A mechanical brake unit gives you neither setting cleanly. You get one tension value, set by operator feel.

When mechanical brake is still the right answer

The WPS team will tell you when an entry-level mechanical brake unit is the right call. Honest cases:

You wrap fewer than 10 pallets a day on average

The wrapper is a back-up to manual hand-wrapping, not your main wrap method

Your loads are short, light and visually stable (so loose wraps don't matter)

You have no path to a higher-volume application in the next 3 years

Outside those cases, the maths favours power pre-stretch.

Service coverage

Whittaker Packaging Solutions provides full service, preventative maintenance and breakdown support across South East Queensland, Toowoomba and Melbourne. Typical breakdown response is 24-48 hours during business hours, especially in our key service hubs. Power pre-stretch carriages benefit from a preventative maintenance schedule (gear inspection, roller cleaning, drive belt check) to maintain stretch ratios over time.

Talk to us before you choose

Send us your current film spend, pallets-per-day average, and the film type you use.
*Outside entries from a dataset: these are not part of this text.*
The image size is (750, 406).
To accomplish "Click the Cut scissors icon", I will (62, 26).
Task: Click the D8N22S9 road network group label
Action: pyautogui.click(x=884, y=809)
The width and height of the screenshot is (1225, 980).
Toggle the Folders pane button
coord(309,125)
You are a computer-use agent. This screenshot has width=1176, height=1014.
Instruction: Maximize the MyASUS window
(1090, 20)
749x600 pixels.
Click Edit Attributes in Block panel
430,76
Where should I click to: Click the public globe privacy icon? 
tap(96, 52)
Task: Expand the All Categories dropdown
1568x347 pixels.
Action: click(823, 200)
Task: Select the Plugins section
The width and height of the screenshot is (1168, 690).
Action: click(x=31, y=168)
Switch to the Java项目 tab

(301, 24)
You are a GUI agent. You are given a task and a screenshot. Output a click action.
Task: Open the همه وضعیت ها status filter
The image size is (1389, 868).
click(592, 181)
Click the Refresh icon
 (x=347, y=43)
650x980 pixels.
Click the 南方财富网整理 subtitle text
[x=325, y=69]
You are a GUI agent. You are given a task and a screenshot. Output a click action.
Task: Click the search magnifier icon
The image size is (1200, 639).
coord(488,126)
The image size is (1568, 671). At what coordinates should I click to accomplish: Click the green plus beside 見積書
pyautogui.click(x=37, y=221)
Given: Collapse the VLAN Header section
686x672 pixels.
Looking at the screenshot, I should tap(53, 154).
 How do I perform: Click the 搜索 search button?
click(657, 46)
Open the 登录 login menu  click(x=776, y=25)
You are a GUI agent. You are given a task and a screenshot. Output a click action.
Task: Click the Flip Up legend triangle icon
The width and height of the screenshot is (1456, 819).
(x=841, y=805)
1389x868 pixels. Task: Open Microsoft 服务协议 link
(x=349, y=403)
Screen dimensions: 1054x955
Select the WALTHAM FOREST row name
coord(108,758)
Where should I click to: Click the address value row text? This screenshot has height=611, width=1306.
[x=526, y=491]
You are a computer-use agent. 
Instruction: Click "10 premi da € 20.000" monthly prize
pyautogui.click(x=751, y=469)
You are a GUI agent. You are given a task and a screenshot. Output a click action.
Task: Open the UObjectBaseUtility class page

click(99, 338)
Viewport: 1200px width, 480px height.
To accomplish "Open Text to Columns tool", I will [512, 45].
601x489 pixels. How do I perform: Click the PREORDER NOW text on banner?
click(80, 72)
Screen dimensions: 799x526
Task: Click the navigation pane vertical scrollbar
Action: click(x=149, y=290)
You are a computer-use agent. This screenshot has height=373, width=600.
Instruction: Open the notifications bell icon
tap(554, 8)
We'll run the maths against a power pre-stretch unit and tell you honestly which one stacks up commercially. If finance makes the upgrade work, we'll walk you through the options.

Talk to our team about finance options

FAQs

Common questions

Power pre-stretch uses two motorised rollers to elongate the film mechanically (typically 200-250%) before it reaches the load. Mechanical brake holds the film roll with a friction brake, achieving lower stretch (typically 20-50%) by film tension alone. Power pre-stretch dramatically cuts film cost per pallet.